"Spray-painting racial epithets on someone’s home in the middle of the night is guaranteed to get attention "says the Lehigh Valley Express-Times. Yes, I know, that's why there are fake hate crimes almost every day in America.
When such an act is directed at a college residence that promotes student diversity and multiculturalism — as it was this week at Lehigh University’s Umoja House — the nameless work of a coward reverberates in a way that is felt deeply by an entire community.
You know, when I was in school, when someone painted something on a wall, they sent a man around to clean it off.
Lehigh President Alice Gast was quick to condemn the crime. She met with the Umoja residents, most of whom are minorities, and appealed to students to
To admit they'd done it themselves? To get a grip? To calm down and get back to work? Sadly, no. She
appealed to students to meet and deal with the racially charged incident directly and openly. That’s a good start, because it’s uncertain whether this act was an isolated incident or a reaction to grievances expressed by some minority students in the past few months.

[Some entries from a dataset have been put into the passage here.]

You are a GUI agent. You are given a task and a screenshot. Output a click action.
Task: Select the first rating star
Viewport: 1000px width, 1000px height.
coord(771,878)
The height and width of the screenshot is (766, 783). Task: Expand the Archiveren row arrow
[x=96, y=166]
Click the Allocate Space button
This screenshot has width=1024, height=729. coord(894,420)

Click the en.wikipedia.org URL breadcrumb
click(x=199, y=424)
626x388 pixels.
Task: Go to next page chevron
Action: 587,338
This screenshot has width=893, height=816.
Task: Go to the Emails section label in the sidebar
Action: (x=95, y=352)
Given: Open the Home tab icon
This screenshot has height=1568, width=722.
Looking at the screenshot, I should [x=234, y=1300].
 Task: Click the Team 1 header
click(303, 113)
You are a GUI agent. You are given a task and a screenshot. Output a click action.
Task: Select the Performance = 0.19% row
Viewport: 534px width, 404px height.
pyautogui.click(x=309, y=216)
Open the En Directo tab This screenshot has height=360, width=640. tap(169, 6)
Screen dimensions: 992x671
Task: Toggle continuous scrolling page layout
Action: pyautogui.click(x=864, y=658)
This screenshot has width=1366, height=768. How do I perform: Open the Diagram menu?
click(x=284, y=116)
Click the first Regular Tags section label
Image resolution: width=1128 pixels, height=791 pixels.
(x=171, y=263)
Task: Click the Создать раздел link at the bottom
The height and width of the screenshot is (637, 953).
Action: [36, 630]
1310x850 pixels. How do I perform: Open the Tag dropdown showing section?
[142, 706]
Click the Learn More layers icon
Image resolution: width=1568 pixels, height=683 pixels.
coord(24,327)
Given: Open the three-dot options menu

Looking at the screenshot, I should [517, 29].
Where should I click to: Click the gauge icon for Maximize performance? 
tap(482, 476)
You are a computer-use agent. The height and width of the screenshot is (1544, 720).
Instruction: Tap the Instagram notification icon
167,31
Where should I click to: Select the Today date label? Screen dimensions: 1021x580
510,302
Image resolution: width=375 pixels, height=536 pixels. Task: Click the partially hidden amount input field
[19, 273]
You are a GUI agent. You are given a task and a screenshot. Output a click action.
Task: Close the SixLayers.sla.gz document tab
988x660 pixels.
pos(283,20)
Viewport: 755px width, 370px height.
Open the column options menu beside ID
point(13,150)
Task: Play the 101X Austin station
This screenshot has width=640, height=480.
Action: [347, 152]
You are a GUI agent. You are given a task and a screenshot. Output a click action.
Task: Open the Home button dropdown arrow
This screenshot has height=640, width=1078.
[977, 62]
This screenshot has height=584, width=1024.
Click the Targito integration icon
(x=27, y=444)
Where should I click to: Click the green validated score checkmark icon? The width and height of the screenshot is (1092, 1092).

University police say they are working to track down the person or persons who spray-painted the n-word and variations of the epithet on the sidewalk and wall of the Umoja house early Wednesday morning. The university set up a hotline to accept calls, hoping to identify those responsible, and promised to pursue an aggressive prosecution of the case.
That’s appropriate, too.
No, it's not. Who pursues "aggressive prosecution" against someone painting on a wall? And I assure you, if as a result of thousands of dollars worth of police work, they discover the graffiti was done by one of the residents—this happens all the time--then "aggressive prosecution" will be over.
My question is, whoever may have painted an "epithet" on the wall, who painted the word "Umoja" on it? Umoja is a Swahili word meaning "unity."
In the context of an American university, "Umoja" doesn't mean school spirit, like you get at booster rallies, or brotherhood as in regular fraternities, it means racial solidarity against white people.
Isn't a university giving minorities a separate residence and painting "Umoja" on the side of it a slightly bigger issue than some young person—of whatever color—painting an epithet with a spray can?
Yes, it's so much bigger that it's invisible.